Rhian, elle, avait appris à se battre auprès d’Herebos, son frère, mais elle n’avait jamais eu l’occasion de pratiquer. Sa main moite serrait la base de sa dague dorée, tandis que Riniya affrontait seule les hoplites. Son arc énergétique était redoutable, formant aussi bien une arme à distance qu’une arme de combat, puisqu’elle l’utilisa pour égorger un hoplite. Rhian vit au moins avec satisfaction que les hoplites semblaient mourir comme n’importe qui d’autre. L’hoplite égorgé s’écroula sur le sol, libérant une gerbe de sang.
La Princesse vit alors qu’un archer s’était glissé dans le dos de la femme, et bandait son arc vers elle, risquant de l’atteindre dans un angle mort. Les hoplites avaient compris que la femme avait un bouclier énergétique, mais Rhian constata qu’ils maîtrisaient aussi la magie, car la flèche s’enflamma, s’apprêtant à fondre sur le bouclier. La Princesse bondit alors vers l’homme, et le frappa d’un coup d’épaule, l’envoyant s’étaler sur le sol, au milieu de coussins finement brodés et de dorures. Surpris, le guerrier spartiate poussa un grognement, et chercha à s’emparer de sa dague. À califourchon sur lui, Rhian leva bien haut ses mains, tenant sa dague, et l’abattit violemment sur son torse, le transperçant. Les yeux de l’Olympien s’écarquillèrent, et elle le vit convulser devant elle, la lueur verdâtre étincelante dans ses yeux disparaissant progressivement, s’amenuisant au fur et à mesure que la vie le quittait.
Rhian se retourna ensuite. Riniya était redoutable, aussi dangereuse que Fallah. Fort heureusement, il y avait assez peu d’ennemis ici, même si le harem avait été souillé par le sang de ces monstres. Or, dans la plus pure tradition papuanne, le harem ressemblait à un sanctuaire, un foyer sûr et protégé. En tout cas, Riniya avait réussi à en terminer.
« Merci, Rinaya… Il faut y aller, maintenant. Je n’arrive pas à croire qu’ils se soient rendus jusqu’ici… »
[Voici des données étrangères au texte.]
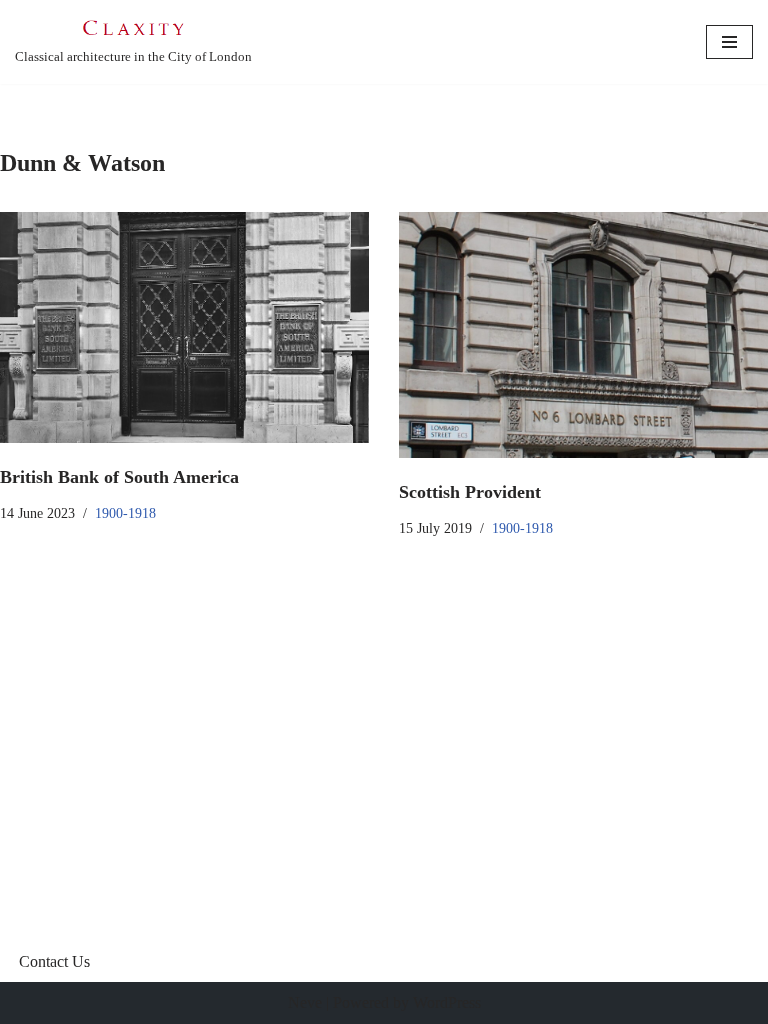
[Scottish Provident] (583, 335)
Rhian prit les devants, tâchant de reprendre son calme. Tuer un ennemi n’avait rien procuré en elle, aucun sentiment de joie, ni même de honte. Ces types étaient en train de les envahir, et elle ignorait leurs motivations. Elle se dirigea vers le fond du harem, et rejoignit l’un des salons adjacents. Des odeurs d’encens flottaient dans l’air. C’était un salon de détente, avec des sofas, et même un comptoir où il y avait des liqueurs et des bouteilles. Rhian alla devant une statue en forme de tigre, et récupéra sa dague. Précautionneusement, elle retira de celle-ci une pierre précieuse incrustée dessus, un rubis écarlate, qu’elle posa ensuite sur le collier du tigre. Un pan de mur derrière la statue se mit alors à trembler, tandis que les yeux de la statue s’illuminèrent… Puis le pan de mur pivota, laissant apparaître une ouverture sur un couloir plongé dans la pénombre.
« Voilà notre issue, Riniya… Ce couloir conduit aux souterrains du Palais. Une partie condamnée. A priori, nous n’y rencontrerons pas d’autres Olympiens, mais il y a des monstres qui errent par là. Enfin, c’est le meilleur moyen de rejoindre la ville, et de retrouver l’armée. »
Rhian ne quittait le Palais que pour mieux y revenir.